Have an application that needs to provide back a result set from a normalized database into a single result sheet that is highly normalized for processing changes in excel.
- Must be pulled on demand
- Users could pull several thousand results at a time.
- Users could select fewer columns for the data, however, most are pulling all columns back on this, so the amount of data going across the network could be pretty heavy at busy times.
- Right now clients are pulling in 200 accounts at time and it's pretty slow with the views and the amount of data coming back.
Actions I'm taking right now
Right now I'm refactoring some of these result sets that are currently views (some with 21 tables). I've been carefully evaluating the statistics io/time and the plans for optimization, breaking some of the initial tables into temp tables, and trying to improve the efficiency with all the nested loops taking place.
From my predecessor, I'm hearing that they found breaking things into smaller chunks took longer overall, but they were using the views, and I'm using some tuned procs… so it's not a 1 for 1 comparison.
With time limited, I'm hoping I could get some general design practice info for optimizing this for this initial performance patch I'm going to release.
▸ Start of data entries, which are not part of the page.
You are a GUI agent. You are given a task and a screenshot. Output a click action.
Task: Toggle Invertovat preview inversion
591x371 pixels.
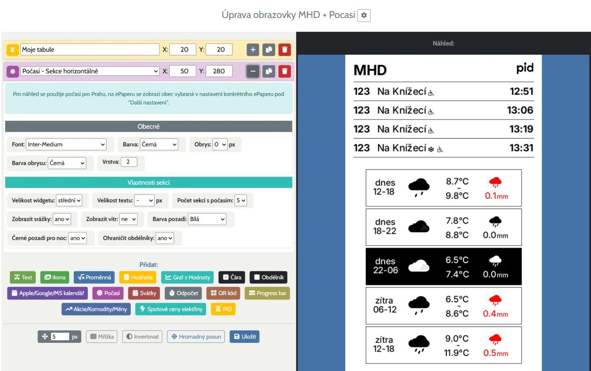point(142,336)
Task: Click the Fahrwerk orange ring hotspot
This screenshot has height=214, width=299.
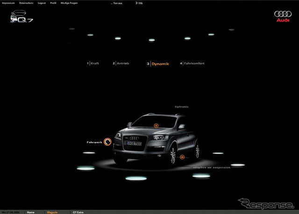Action: [107, 142]
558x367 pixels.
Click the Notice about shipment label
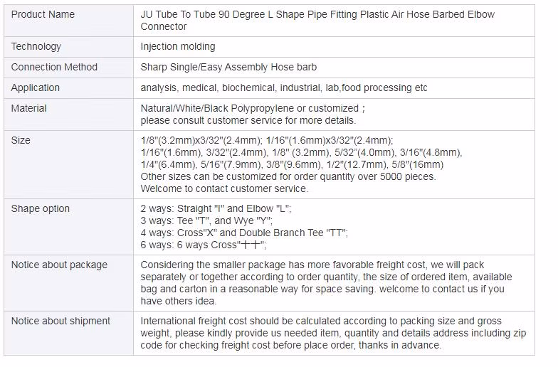point(60,321)
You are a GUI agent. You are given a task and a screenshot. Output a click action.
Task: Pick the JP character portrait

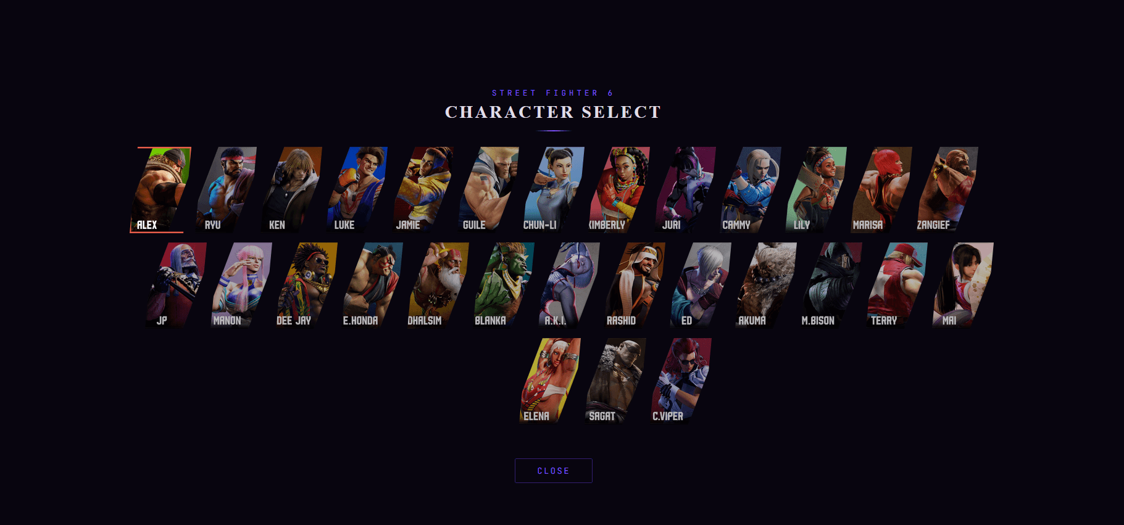point(177,285)
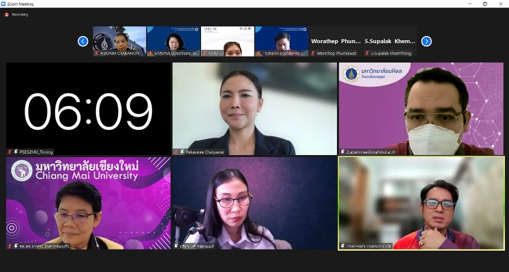Image resolution: width=509 pixels, height=272 pixels.
Task: Click muted mic icon on 5.Supalak Khemthong thumbnail
Action: tap(366, 53)
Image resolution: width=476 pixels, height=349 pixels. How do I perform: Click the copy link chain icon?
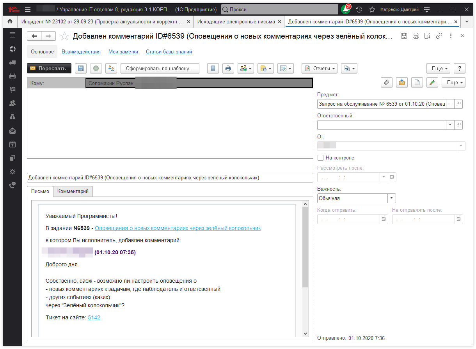(439, 36)
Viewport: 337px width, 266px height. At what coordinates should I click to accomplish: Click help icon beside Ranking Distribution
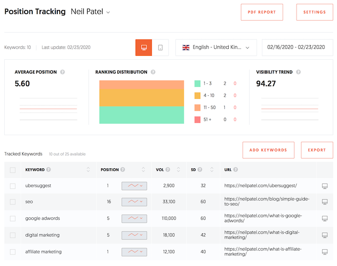(x=153, y=72)

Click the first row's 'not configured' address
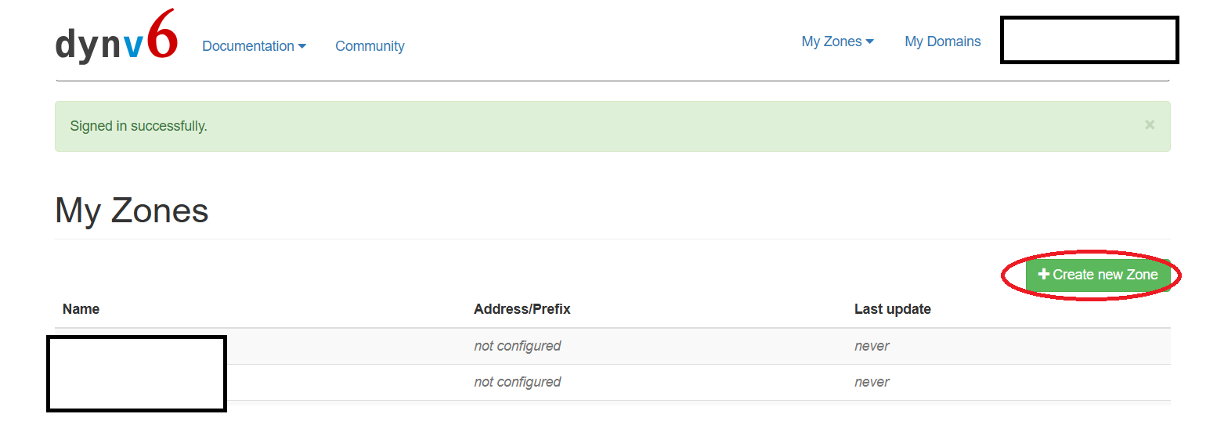click(517, 346)
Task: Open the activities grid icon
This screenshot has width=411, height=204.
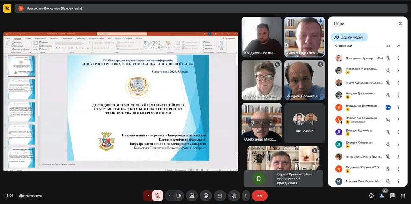Action: coord(403,196)
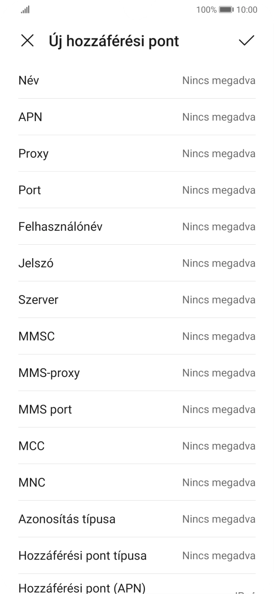Open the Proxy setting
274x594 pixels.
point(137,153)
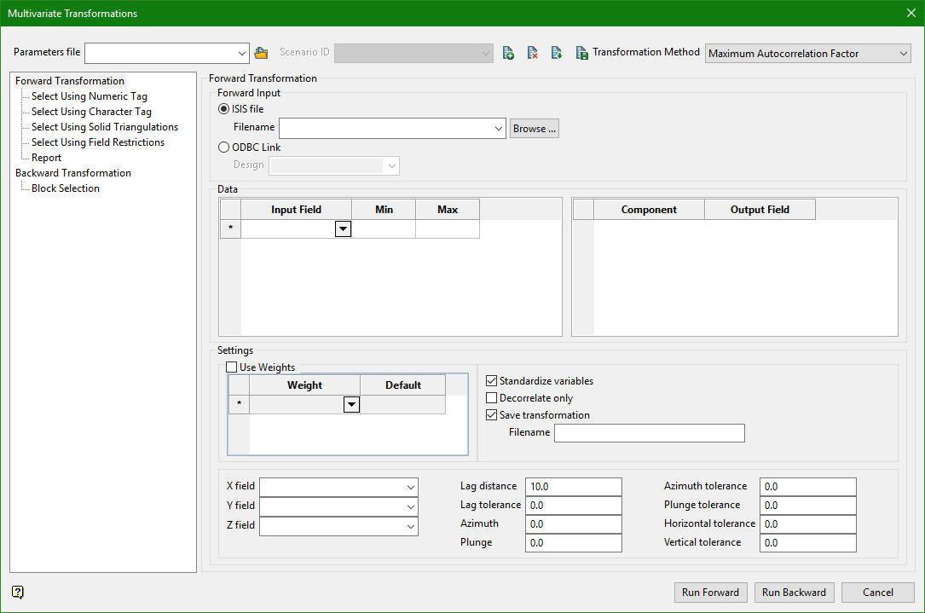This screenshot has width=925, height=613.
Task: Open the help icon at bottom left
Action: pyautogui.click(x=17, y=592)
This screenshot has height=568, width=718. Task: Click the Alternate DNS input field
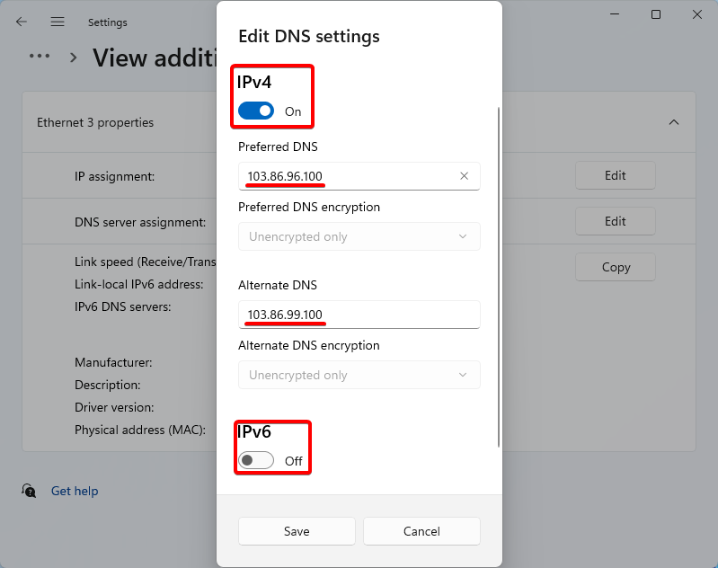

I can't redo the entire process right now, so I've worked on tuning the procs, and also am considering the amount of results to pull back per account.
It's been running at 200 a pull. I reduced down to 50 and saw an exponential decrease in I/O being processed in the execution plan on some of the nested loops. (ie top 200 had 31 MB in one nested loop, but the top 50 had 5).
Is there a general design practice for these tough ETL type jobs with applications for amount to return back?
One large query vs breaking up into much smaller top50 results?
I'm leaning towards the smaller results due to all the cardinality estimation issues with the massive tables being returned in multiple joins, but also don't want to tank performance for customers that may deal with remote work and latency. I'm just not sure if it's considered less overhead to transmit smaller chunks 10x or 2 large chunks.